Graças a este genocídio da população nativa, comemora-se, até hoje, a 3 de fevereiro, o feriado nacional que evoca aqueles que ficaram apelidados de mártires: o Dia dos Mártires da Liberdade. Além disso, o Massacre de Batepá permanece na memória dos que foram silenciados; dos que tiveram coragem e o relataram em livros e em publicações académicas; e da geração atual que continua a reclamar a liberdade, no seu sentido mais amplo e abrangente.
Até hoje, grande parte da população portuguesa não tem noção da amplitude deste episódio. Para Inês Nascimento Rodrigues deve-se, sobretudo, porque este não decorreu “no contexto das guerras coloniais e de libertação. Por ser anterior, acaba por passar um pouco mais despercebido”. No entanto, como a História não esquece e vai registando os espetros da dor nas suas intermináveis páginas, o que é considerado desconhecido acaba por emergir.
Após 65 anos, São Tomé e Príncipe recebeu, em 2018, a primeira visita de um chefe de Estado português. Marcelo Rebelo de Sousa levou consigo um ramo de flores e um minuto de silêncio, prestando homenagem a todos os que lutaram pela liberdade e, em particular, a todos os que morreram por ela.
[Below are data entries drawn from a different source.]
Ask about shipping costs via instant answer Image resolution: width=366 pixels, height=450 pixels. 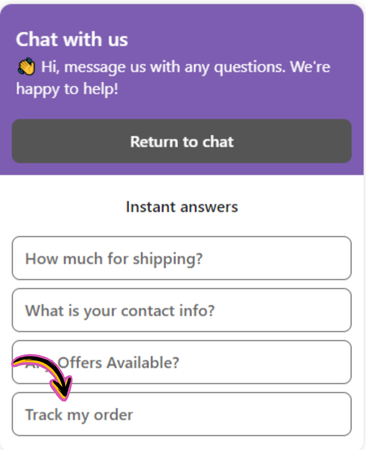pos(182,258)
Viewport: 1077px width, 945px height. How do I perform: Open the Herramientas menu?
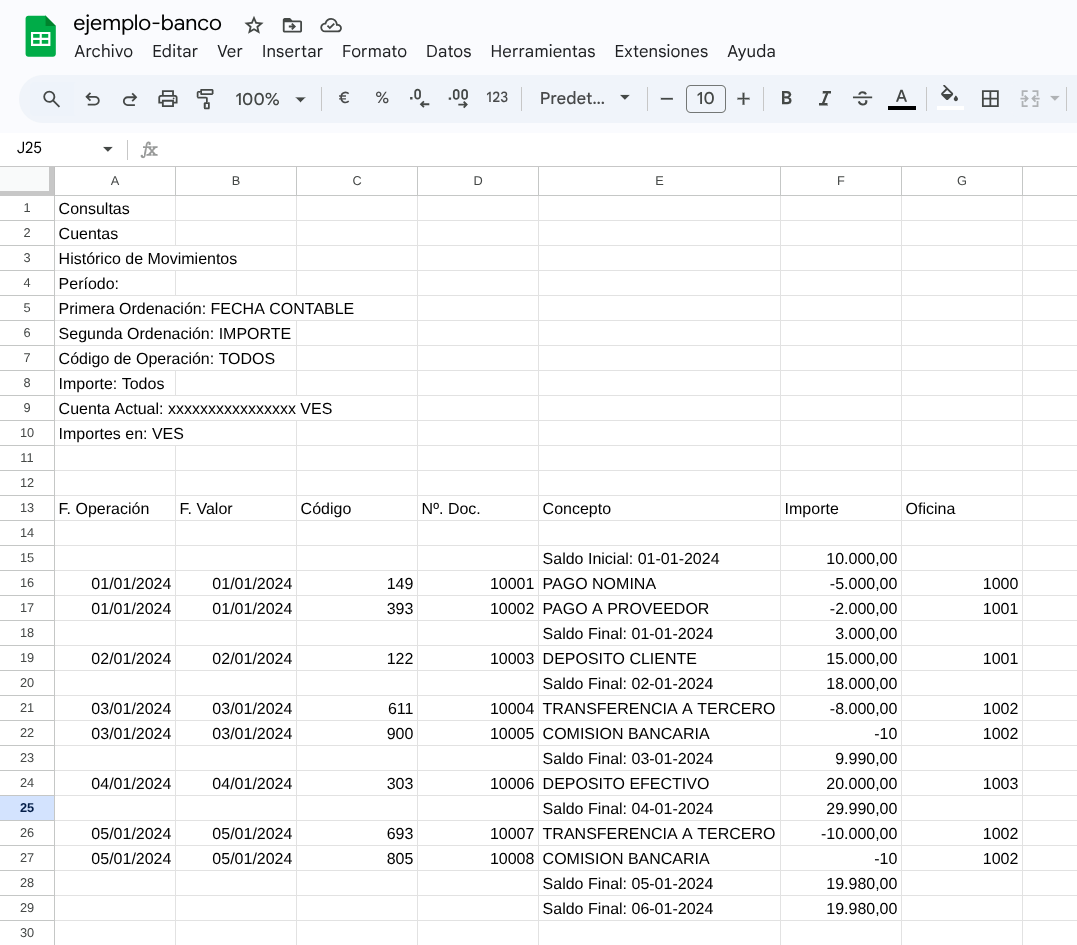(542, 52)
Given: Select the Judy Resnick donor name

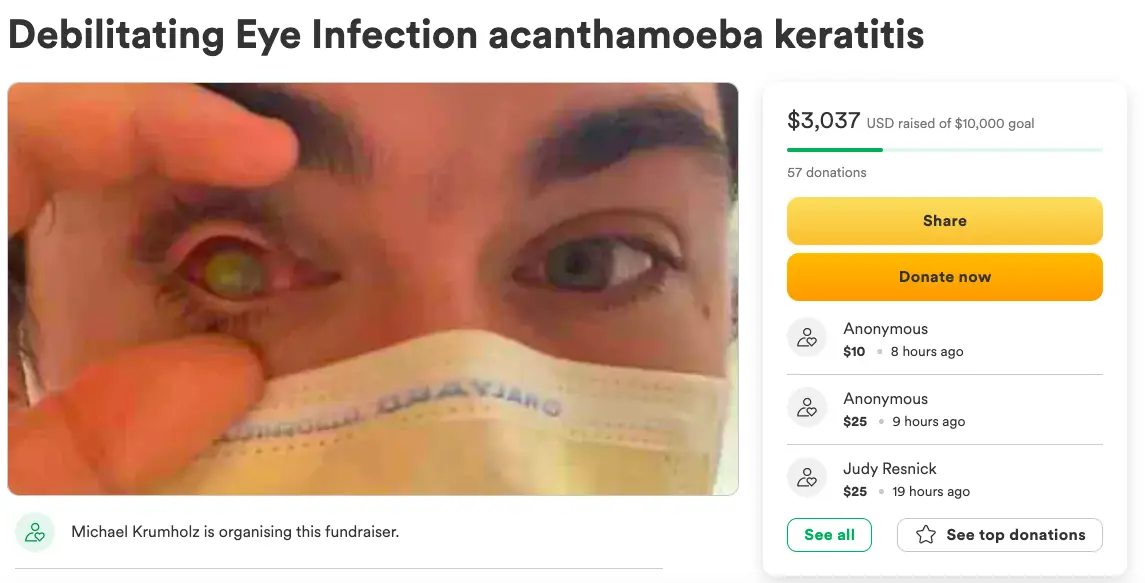Looking at the screenshot, I should pos(889,469).
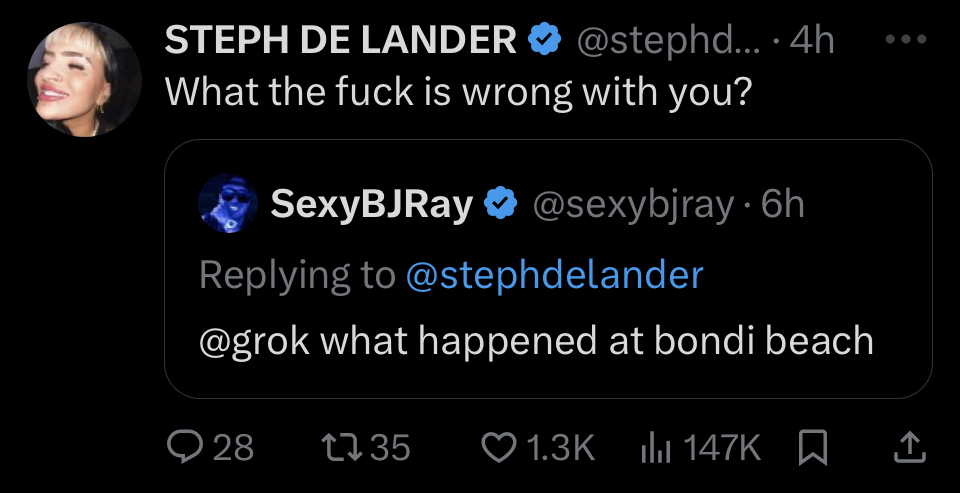Open SexyBJRay's small avatar
The image size is (960, 493).
[228, 203]

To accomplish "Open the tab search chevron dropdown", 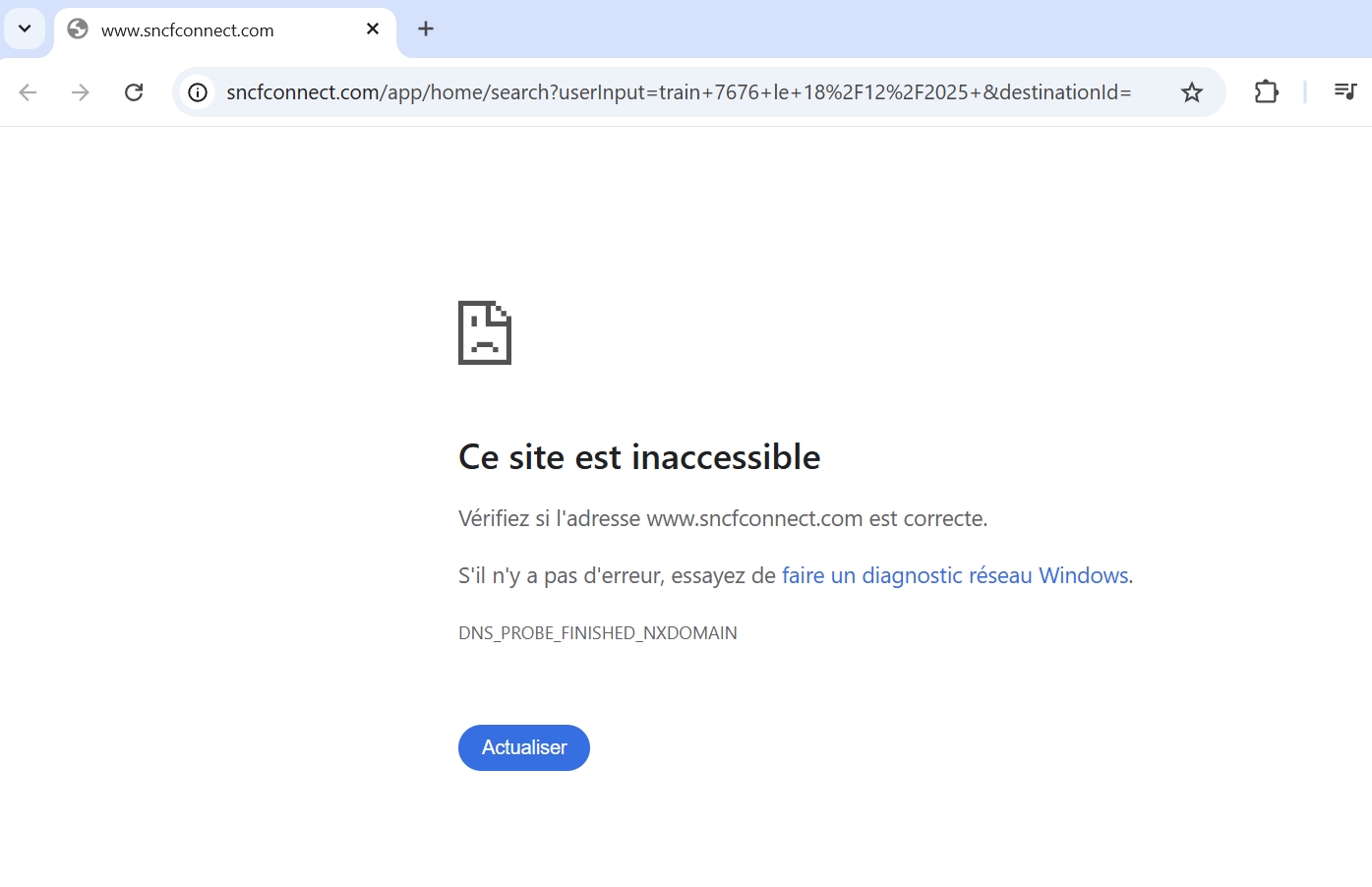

Assumiu as responsabilidades pelo que aconteceu em fevereiro de 1953, mas não pediu desculpa — pelo menos, de forma direta. Classificou o Massacre de Batepá de “intolerável e condenável”, mesmo que este tenha acontecido em tempos idos; noutras batalhas.
O tempo já consumiu mais de seis décadas de acontecimentos póstumos, mas o sentido de justiça pleno parece que nunca abraçou São Tomé e Príncipe. Continuam a existir mortes por apurar e informações por divulgar, por parte do governo português. No ar, paira o sentimento de saber mais; de saber tudo — que, devido às relações diplomáticas bilaterais, pode nunca vir a ser desnudado. Todavia, o Estado insular avançou e dedica, todos os anos, um dia aos que morreram e lutaram valentemente pela justiça. Ficou a dor e esta ninguém esquecerá; está plantada na gente daquela terra, relembrando-a de que a liberdade nunca mais poderá ser sequestrada.